A sustainable approach to scalable production of a graphene based flame retardant using waste fish deoxyribonucleic acid

© 2019 Elsevier Ltd Graphene based flame retardants have gained increasing attention among researchers due to some interesting properties such as the tortuous path effect. Nonetheless, their complex, unsustainable, eco-unfriendly, and costly production hinder their adoption in various fields. Here, we used waste deoxyribonucleic acid, generated by the fishing industry, as a sustainable source of phosphorus and nitrogen to functionalize graphene nanomaterials. Our scalable and one-step approach, which employs waste-derived deoxyribonucleic acid as a green modifier in the ball milling process, is capable of producing the deoxyribonucleic acid-functionalized graphene nanoplatelets from graphite with high production yield, high oxygen, nitrogen and phosphorus contents, and high water dispersion concentration. Such a synthesized approach led to the exfoliated nanoplatelets, mostly consisting of layers with a thickness <9 nm and a lateral size of 300–600 nm, with the Brunauer–Emmett–Teller specific surface area of ∼180 m2/g. The remarkable effect of the deoxyribonucleic acid-functionalized graphene as an efficient and sustainable flame retardant on fire extinguishing of a wide range of polymer matrices including epoxy resin, polyvinyl alcohol, and polystyrene nanocomposites was successfully evidenced by achieving V-0 rating in UL-94 vertical burning tests.

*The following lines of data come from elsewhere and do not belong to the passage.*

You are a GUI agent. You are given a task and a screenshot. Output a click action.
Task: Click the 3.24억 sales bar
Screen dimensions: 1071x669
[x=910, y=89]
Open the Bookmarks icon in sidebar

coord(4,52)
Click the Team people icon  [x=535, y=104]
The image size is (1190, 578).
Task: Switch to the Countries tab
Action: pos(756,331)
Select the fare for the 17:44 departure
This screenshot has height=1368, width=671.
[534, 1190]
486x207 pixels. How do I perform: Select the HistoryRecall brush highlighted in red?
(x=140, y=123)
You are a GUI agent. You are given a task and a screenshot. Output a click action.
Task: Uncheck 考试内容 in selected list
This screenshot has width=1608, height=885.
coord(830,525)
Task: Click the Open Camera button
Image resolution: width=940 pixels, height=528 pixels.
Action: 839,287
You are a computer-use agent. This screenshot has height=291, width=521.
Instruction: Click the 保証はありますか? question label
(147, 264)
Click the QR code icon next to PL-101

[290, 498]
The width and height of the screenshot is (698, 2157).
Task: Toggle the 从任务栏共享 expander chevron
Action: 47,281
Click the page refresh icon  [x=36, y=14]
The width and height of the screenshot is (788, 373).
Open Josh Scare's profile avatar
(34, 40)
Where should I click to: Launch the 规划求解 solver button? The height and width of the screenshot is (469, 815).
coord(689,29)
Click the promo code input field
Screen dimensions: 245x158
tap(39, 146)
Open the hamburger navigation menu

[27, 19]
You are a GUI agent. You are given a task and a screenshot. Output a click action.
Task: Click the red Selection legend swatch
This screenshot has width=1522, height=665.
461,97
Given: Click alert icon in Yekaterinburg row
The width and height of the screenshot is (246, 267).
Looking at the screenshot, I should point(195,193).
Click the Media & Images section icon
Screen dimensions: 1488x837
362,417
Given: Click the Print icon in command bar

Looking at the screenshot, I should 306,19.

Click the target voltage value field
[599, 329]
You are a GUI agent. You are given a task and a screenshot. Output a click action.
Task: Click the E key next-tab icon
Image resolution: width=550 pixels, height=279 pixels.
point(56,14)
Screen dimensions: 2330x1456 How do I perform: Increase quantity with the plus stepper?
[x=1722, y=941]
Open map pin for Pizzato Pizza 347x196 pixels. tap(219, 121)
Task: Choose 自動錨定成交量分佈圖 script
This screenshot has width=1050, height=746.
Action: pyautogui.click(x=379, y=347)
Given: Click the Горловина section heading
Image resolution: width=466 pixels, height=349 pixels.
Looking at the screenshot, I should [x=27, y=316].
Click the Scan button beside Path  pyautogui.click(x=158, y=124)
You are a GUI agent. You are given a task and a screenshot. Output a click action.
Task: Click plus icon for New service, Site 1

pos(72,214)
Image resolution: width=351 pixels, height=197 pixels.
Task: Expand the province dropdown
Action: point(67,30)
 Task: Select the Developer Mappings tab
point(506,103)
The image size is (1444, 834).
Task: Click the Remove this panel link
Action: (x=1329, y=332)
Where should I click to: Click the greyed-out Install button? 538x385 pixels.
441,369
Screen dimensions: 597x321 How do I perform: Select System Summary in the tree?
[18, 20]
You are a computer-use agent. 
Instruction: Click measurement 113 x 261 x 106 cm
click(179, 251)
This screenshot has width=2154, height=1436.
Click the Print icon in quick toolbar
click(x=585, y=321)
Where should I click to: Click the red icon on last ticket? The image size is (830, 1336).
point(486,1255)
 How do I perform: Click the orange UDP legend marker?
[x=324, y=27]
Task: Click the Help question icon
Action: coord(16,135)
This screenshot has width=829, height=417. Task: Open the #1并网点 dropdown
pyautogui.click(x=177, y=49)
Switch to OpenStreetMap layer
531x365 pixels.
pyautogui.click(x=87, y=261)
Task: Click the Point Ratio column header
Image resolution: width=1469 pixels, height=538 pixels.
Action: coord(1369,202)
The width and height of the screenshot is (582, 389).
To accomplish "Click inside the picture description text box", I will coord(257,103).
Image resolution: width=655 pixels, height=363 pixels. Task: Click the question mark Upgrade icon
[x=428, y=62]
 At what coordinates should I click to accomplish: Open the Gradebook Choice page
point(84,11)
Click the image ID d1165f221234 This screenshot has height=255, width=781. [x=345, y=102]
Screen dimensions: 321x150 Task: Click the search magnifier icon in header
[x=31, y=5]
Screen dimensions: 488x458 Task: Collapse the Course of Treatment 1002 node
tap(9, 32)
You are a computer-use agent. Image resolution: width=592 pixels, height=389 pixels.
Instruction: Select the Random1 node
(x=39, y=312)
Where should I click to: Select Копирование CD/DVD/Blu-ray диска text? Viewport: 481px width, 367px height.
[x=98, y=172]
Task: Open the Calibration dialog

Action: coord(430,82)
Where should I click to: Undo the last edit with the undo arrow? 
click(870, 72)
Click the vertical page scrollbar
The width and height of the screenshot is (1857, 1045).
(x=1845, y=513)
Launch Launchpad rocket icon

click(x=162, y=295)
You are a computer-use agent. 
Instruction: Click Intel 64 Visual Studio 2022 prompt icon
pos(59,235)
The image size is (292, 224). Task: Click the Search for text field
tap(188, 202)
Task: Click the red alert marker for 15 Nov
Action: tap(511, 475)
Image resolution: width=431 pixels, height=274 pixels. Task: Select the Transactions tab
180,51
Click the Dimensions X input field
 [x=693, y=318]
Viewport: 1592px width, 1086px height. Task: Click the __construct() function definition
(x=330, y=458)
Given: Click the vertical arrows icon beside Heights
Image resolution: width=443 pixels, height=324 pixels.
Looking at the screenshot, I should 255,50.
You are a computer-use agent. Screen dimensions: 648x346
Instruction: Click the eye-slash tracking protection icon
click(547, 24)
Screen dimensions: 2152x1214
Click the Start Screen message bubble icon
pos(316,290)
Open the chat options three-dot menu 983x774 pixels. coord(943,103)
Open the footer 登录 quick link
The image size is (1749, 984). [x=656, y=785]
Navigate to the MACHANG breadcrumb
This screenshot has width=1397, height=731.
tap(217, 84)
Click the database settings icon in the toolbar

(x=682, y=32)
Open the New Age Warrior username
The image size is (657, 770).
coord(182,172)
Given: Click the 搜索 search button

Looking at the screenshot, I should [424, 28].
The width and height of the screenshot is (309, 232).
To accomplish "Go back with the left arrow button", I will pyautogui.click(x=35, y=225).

A multilayer char residue consisting of a compact layer and a porous layer was found to be the dominated mechanism in the fire extinguishing. The combination of deoxyribonucleic acid and graphene can result in manufacturing value-added green flame retardants from indirect reuse of fish waste, which can be suitable for high performance polymer nanocomposites including construction, automotive and aerospace. It is envisaged that the loop from fish waste to green flame retardants may come to be closed soon, which can be the main goal of the circular economy in cutting-edge applications.